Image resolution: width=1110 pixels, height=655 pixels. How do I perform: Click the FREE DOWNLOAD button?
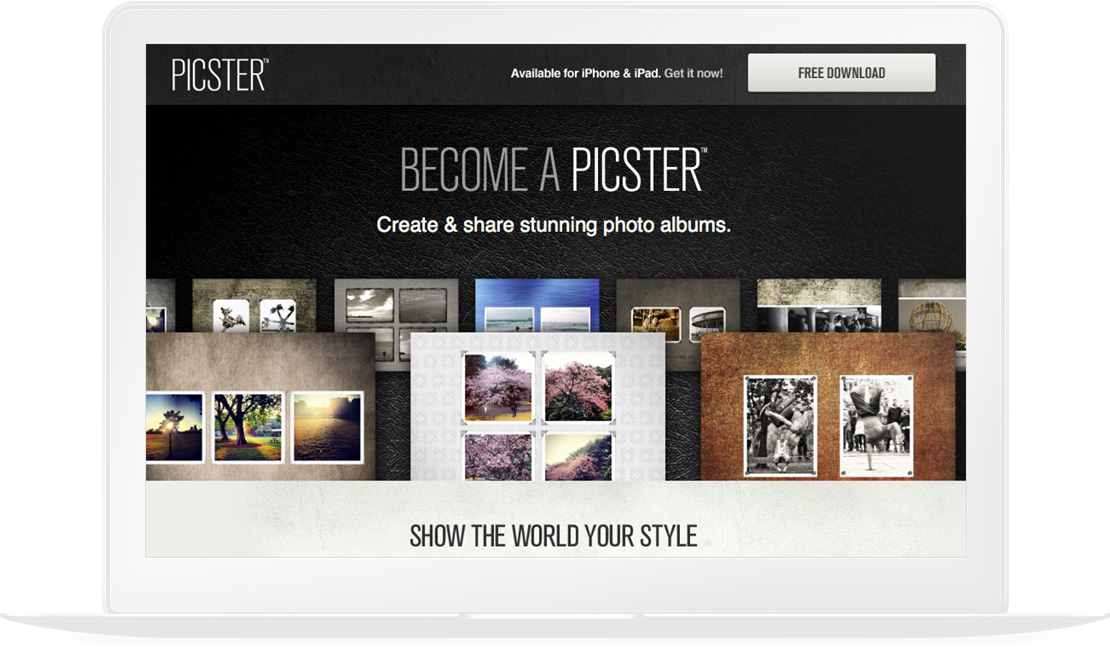(x=841, y=73)
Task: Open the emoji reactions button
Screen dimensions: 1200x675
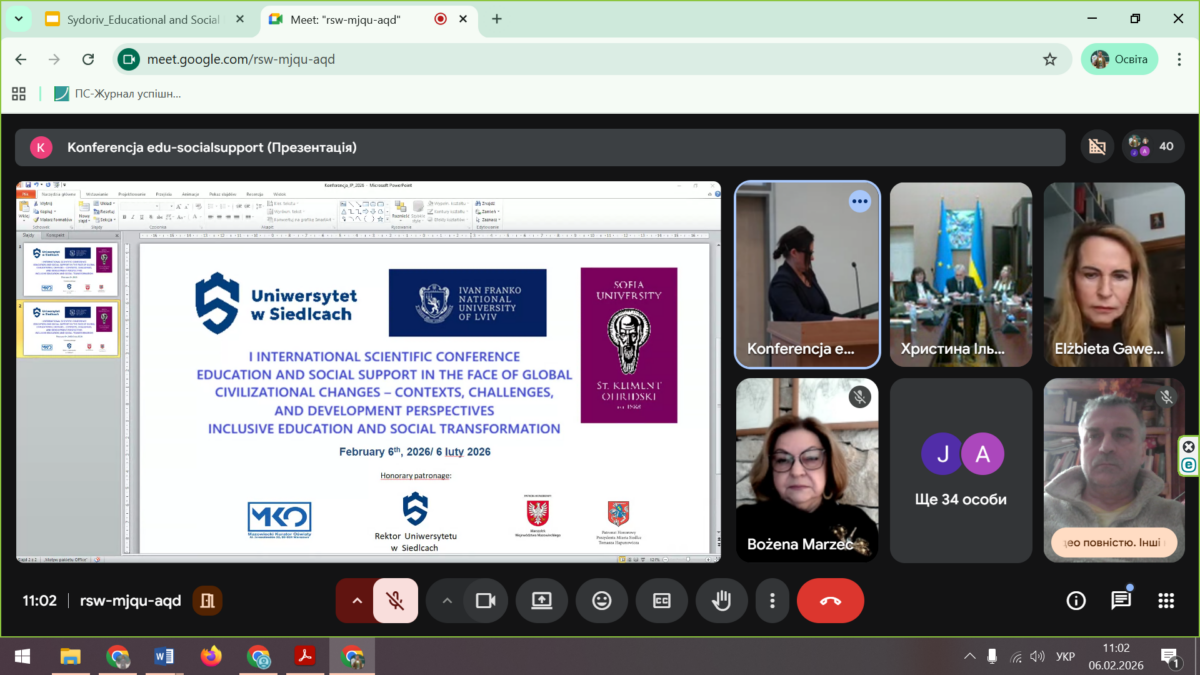Action: (602, 601)
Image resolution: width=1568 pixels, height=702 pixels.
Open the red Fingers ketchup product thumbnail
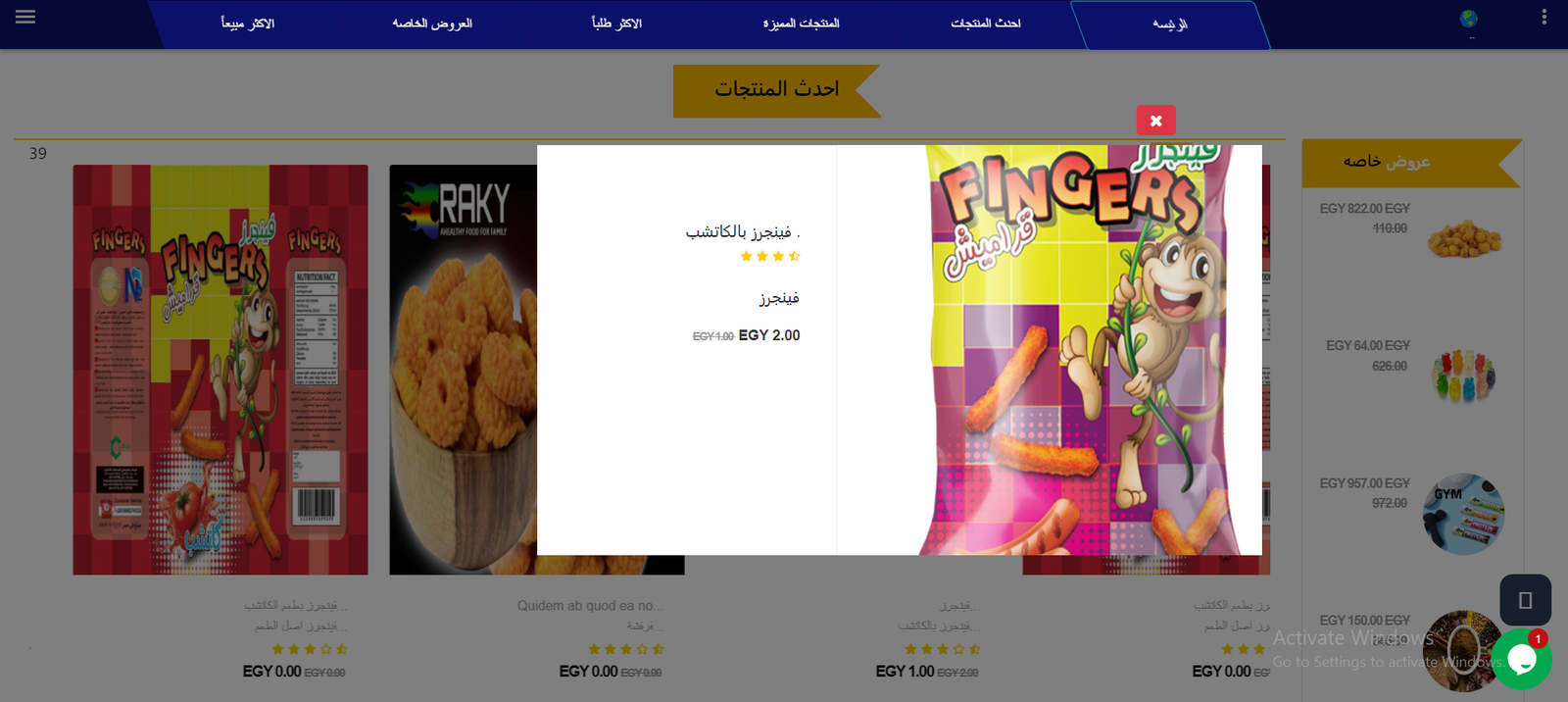220,370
# # #
WORK INSTRUCTIONS = Set down the data above exactly as written. Omit the pictures.

RESPONSE TO THIS EXERCISE =
Image resolution: width=1110 pixels, height=655 pixels. How do I perform: Click the FREE DOWNLOAD button?
(x=841, y=73)
Task: Open the emoji reactions button
Screen dimensions: 1200x675
Action: (602, 601)
Image resolution: width=1568 pixels, height=702 pixels.
Open the red Fingers ketchup product thumbnail
220,370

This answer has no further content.